Directions for this task:
Given the entries that follow, write out exactly the lines starting at the one containing "This screenshot has width=998, height=859." and ending at the one containing "Task: Open the Data & Analysis tab", both ends included, and only those.

···

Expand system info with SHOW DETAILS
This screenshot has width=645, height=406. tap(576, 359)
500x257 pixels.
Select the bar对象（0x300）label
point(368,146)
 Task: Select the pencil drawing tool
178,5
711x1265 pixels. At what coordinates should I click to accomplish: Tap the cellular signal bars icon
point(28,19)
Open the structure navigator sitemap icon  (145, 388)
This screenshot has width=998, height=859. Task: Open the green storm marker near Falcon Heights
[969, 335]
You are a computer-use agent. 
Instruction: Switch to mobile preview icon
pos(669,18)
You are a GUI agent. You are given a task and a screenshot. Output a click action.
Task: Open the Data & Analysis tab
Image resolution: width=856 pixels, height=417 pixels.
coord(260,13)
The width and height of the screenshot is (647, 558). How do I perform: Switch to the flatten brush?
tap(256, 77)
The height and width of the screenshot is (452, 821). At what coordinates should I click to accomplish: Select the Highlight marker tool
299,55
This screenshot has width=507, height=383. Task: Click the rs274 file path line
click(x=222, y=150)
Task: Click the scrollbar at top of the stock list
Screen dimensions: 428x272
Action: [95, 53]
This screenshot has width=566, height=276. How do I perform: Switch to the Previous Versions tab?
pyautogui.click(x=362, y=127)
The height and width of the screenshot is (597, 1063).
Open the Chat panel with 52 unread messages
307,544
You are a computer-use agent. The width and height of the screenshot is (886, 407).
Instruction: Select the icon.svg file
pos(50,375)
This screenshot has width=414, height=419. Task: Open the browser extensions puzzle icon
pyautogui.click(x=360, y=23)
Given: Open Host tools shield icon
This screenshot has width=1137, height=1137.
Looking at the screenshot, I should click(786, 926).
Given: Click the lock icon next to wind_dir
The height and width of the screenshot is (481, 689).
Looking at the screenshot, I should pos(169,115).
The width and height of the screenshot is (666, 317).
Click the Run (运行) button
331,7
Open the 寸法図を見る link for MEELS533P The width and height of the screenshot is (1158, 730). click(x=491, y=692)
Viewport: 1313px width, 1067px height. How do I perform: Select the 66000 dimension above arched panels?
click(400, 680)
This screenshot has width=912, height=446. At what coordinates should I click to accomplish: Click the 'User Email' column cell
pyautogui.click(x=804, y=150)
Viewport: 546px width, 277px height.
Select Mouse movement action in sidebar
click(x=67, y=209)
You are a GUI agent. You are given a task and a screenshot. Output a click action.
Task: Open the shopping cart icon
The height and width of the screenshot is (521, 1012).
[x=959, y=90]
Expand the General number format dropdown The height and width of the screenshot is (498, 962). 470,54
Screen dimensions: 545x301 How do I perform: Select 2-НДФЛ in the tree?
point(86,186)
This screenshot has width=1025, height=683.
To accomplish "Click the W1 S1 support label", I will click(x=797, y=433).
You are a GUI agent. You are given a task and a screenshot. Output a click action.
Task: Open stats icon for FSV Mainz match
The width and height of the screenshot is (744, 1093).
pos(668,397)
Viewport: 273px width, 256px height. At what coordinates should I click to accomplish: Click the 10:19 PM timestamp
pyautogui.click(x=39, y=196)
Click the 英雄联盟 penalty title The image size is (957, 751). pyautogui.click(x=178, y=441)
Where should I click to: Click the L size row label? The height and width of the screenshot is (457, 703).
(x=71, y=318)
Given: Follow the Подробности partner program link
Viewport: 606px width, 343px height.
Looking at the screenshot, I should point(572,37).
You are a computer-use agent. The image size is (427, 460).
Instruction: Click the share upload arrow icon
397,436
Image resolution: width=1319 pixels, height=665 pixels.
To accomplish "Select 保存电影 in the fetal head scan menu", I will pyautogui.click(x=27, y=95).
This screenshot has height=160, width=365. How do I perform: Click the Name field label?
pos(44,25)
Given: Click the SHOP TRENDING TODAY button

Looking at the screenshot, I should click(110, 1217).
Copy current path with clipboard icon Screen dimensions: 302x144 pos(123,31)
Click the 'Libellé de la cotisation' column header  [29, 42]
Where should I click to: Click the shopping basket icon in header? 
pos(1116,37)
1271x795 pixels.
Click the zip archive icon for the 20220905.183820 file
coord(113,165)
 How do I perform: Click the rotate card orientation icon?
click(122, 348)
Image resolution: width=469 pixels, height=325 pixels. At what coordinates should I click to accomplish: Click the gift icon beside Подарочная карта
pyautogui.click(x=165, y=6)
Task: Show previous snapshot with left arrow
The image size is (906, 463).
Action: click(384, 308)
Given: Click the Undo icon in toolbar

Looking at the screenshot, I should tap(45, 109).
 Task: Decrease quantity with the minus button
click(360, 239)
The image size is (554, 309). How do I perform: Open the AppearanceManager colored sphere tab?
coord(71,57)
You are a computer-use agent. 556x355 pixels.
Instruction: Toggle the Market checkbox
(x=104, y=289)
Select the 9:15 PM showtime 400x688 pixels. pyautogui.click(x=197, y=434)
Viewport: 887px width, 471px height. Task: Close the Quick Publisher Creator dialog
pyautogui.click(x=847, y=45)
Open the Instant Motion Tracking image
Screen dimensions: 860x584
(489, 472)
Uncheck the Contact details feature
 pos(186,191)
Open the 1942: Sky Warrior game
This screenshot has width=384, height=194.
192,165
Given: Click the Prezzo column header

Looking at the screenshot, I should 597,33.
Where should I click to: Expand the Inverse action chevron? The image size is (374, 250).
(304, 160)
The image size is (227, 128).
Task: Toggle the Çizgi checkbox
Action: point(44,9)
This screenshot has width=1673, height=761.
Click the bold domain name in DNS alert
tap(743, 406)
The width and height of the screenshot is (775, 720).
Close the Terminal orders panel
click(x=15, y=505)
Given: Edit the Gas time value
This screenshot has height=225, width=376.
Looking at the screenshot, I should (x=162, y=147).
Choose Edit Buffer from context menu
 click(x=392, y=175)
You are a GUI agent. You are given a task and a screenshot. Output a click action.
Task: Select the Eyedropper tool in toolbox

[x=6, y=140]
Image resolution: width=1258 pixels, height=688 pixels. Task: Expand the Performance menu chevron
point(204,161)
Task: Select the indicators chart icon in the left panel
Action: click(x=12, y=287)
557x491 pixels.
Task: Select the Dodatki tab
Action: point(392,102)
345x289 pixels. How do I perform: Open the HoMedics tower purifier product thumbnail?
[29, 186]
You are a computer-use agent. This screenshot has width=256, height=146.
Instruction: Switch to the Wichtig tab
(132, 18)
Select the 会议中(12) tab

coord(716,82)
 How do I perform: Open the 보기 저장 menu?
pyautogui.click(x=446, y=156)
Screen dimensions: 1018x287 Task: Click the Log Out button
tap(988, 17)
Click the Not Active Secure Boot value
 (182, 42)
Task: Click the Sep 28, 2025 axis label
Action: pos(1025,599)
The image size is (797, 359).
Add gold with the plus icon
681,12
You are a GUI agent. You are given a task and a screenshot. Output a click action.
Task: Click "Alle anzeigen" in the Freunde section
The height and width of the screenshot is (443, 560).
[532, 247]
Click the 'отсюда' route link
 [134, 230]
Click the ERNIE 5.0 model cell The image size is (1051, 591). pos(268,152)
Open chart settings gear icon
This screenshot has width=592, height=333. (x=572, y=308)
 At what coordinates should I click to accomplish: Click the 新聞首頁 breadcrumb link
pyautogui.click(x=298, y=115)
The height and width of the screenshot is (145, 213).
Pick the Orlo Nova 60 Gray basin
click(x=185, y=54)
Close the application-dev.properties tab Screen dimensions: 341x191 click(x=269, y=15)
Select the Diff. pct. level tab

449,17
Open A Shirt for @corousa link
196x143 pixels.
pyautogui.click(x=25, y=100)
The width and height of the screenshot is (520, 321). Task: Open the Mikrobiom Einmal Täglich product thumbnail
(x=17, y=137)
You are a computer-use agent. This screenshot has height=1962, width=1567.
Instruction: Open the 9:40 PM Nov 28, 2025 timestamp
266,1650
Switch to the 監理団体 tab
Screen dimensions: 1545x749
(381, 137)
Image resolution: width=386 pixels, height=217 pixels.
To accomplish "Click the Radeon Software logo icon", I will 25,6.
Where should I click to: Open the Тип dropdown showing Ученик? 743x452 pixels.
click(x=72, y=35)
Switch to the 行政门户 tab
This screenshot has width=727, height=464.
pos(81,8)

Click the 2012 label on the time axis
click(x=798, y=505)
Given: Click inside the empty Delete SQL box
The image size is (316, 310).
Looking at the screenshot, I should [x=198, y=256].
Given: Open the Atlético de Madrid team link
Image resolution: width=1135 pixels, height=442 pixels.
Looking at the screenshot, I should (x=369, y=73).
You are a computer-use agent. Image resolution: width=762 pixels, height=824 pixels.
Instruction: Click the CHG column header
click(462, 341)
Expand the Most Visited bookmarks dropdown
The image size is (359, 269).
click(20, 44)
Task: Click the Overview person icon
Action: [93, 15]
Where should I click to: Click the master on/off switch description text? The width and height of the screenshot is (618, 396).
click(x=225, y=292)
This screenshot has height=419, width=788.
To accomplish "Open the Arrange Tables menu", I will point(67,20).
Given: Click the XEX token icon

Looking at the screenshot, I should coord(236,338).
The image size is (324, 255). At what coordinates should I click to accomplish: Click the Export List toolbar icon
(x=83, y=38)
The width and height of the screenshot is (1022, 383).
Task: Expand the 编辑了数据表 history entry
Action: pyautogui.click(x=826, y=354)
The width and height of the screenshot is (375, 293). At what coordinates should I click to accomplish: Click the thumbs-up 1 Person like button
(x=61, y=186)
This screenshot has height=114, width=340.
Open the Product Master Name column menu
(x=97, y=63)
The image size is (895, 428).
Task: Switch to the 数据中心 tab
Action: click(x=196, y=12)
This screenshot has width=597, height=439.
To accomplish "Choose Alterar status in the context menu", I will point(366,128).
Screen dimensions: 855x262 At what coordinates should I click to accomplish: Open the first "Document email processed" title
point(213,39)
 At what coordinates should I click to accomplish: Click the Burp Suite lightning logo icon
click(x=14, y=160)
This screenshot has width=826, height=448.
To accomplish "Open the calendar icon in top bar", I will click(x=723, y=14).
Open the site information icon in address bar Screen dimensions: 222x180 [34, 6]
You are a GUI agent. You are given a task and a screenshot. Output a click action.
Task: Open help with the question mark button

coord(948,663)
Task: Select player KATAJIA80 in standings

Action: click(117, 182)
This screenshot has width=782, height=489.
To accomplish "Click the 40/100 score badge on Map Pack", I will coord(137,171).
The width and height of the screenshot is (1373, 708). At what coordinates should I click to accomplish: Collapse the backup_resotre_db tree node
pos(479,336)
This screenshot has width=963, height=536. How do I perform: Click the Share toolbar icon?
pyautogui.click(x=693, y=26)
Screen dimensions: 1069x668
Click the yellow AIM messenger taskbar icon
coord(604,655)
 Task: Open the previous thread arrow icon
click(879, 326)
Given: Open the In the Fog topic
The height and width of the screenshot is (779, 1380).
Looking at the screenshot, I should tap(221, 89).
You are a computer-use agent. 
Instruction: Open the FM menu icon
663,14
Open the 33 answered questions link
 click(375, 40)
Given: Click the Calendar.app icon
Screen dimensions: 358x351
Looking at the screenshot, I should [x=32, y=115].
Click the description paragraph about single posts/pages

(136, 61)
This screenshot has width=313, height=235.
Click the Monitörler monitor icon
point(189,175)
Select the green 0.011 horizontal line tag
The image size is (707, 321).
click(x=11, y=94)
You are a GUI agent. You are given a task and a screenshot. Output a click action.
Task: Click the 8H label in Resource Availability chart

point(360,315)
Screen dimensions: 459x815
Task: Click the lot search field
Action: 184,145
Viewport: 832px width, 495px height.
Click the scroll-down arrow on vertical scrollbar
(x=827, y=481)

···

Answer area:
This screenshot has width=998, height=859. Task: Open the green storm marker near Falcon Heights
[969, 335]
You are a computer-use agent. 
Instruction: Switch to mobile preview icon
pos(669,18)
You are a GUI agent. You are given a task and a screenshot. Output a click action.
Task: Open the Data & Analysis tab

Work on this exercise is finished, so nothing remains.